··· TEXT EXCERPT
We report a case of panuveitis and macular oedema associated with tattoo inflammation. The course of uveitis, which has responded to systemic immunosuppression, has followed the course of tattoo inflammation.

Case report

A 49-year-old man with known asthma, psoriasis and hypertension presented with bilateral reduced vision and floaters. Systematic enquiry revealed a chronic cough and tattoo swelling.

Visual acuities were 6/9 in the right eye and 6/18 in the left eye. Examination revealed severe bilateral panuveitis, multiple mid-peripheral atrophic punched-out fundal lesions, and bilateral cystoid macular oedema. His tattoos were swollen and raised (Figure 1a). Investigations for causes of uveitis, including serum ACE, chest X-ray, and CT scan were normal. A tattoo biopsy revealed a florid granulomatous response around the included tattoo pigment (Figure 1b).

Figure 1
figure 1

(a) Photograph showing the swollen, elevated tattoo. (b) Histological section of skin biopsy from inflamed tattoo. The non-caseating granulomas appear to be formed around included tattoo pigment granules (arrow). The histological appearances of a foreign body granuloma and sarcoidosis are very similar, and it is impossible to exclude sarcoidosis on histology of such a granuloma.

The uveitis and macular oedema resolved with oral prednisolone 75 mg OD, which also reduced the tattoo swelling. Vision improved to 6/6 bilaterally. After 4 months, following steroid tapering, his uveitis recurred and azathioprine was started. Systemic immunosuppression with prednisolone and azathioprine has controlled the uveitis to date.


Tattoo granulomas can occur in sarcoidosis but may also be a delayed allergic reaction to dyes used in tattoos.1 Similar cases of uveitis associated with tattoos have been described and in three cases the uveitis resolved after tattoo excision.1, 2, 3 All cases initially required systemic immunosuppression to control the uveitis.
······
··· INFORMATION SUPPLIED
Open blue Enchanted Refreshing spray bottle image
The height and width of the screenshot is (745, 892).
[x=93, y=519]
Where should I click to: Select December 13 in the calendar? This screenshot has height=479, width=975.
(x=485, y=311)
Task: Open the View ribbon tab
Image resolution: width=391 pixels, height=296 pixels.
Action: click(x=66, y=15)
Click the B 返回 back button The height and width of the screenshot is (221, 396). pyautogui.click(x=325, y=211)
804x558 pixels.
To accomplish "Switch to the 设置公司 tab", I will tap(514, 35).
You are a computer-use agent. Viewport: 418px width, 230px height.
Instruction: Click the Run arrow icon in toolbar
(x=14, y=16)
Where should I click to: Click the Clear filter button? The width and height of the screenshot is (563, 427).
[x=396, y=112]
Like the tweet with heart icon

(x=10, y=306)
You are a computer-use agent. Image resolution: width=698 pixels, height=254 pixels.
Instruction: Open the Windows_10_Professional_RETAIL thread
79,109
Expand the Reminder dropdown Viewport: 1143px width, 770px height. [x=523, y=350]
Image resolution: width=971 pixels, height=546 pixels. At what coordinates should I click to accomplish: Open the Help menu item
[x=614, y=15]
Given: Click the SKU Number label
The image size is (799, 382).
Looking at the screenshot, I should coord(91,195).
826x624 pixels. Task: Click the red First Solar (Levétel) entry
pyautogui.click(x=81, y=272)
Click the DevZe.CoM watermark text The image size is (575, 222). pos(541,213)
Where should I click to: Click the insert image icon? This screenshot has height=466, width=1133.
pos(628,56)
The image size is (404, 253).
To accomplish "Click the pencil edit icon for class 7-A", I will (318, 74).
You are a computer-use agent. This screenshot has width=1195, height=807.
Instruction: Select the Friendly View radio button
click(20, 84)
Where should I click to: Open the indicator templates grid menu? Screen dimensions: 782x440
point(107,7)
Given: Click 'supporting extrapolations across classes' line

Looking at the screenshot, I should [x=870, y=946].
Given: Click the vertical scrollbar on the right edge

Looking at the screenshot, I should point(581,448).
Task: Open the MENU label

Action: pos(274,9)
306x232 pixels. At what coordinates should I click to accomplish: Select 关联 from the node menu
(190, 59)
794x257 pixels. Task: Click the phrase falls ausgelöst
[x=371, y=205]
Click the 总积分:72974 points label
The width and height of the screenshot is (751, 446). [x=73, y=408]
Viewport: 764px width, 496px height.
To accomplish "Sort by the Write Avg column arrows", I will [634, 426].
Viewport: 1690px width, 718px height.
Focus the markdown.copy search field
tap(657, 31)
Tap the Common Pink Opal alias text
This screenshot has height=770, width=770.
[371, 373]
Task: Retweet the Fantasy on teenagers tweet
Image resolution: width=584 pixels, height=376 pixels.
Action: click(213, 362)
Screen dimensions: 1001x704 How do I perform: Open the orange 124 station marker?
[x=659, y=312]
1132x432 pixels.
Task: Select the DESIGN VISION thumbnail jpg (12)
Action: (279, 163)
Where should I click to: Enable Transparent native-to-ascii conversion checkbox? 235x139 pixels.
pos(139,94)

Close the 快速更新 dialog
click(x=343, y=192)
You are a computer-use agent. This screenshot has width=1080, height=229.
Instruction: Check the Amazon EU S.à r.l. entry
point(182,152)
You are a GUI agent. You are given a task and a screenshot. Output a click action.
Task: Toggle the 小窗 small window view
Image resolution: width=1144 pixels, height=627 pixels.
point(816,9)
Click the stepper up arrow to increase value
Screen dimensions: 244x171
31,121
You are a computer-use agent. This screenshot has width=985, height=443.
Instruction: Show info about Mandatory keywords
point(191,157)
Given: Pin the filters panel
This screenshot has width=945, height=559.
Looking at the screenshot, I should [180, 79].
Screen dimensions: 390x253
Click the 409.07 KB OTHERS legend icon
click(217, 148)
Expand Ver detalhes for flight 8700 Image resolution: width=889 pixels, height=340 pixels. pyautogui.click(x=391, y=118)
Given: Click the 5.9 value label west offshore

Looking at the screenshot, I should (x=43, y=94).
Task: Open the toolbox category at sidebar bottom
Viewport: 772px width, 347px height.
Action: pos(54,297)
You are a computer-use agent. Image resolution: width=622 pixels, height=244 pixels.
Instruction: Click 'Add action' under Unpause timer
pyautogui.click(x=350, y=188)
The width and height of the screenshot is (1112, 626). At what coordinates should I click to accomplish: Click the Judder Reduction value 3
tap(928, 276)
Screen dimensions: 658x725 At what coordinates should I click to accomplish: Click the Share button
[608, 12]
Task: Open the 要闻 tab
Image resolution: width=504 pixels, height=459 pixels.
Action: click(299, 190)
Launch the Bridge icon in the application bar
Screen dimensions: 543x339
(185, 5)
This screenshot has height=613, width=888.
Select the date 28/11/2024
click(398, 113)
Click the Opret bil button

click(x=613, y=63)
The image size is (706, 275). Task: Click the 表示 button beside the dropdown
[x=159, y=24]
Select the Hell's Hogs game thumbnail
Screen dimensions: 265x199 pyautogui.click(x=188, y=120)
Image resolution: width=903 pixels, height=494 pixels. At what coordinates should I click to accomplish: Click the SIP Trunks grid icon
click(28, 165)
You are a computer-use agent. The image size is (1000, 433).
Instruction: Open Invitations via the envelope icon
······
--- PROBLEMS TO WORK ON ---
1. Answer these questions about the uveitis case report, one answer per line.
(a) What were the visual acuities in each eye when the patient presented?
(b) What dose of oral prednisolone resolved the uveitis and macular oedema?
(c) In how many of the similar described cases did the uveitis resolve after tattoo excision?
2. Write what comes next in the uveitis case report, starting after its last sentence.
The listing plays no part in this work.

--- ANSWERS PROVIDED ---
1.
(a) 6/9 in the right eye and 6/18 in the left eye
(b) 75 mg OD
(c) Three

2.
The inclusion of tattoo pigment in granulomas suggests that these foreign bodies initiate an inflammatory response and activate lymphocytes. In this case the timing and course of tattoo inflammation has mirrored the ocular inflammation. Underlying sarcoidosis is a possibility, but there are no other clinical, laboratory, or radiological features, particularly no skin disease away from his tattoos. The presence of extensive foreign body tattoo pigments, which are a complex mix of heavy metals, dyes, and organic compounds,4 may have contributed to his immune dysregulation. As the tattoos are very extensive, excision is not an option in this case.

This case illustrates an unusual association with uveitis. It is important to note that tattoo-associated uveitis can occur without evidence of sarcoidosis. Ophthalmologists should ask about inflamed tattoos in their systematic history of patients with uveitis, particularly in elusive cases. Treatment should be according to standard therapy for non-infectious uveitis, but the condition of the tattoos can assist with monitoring treatment.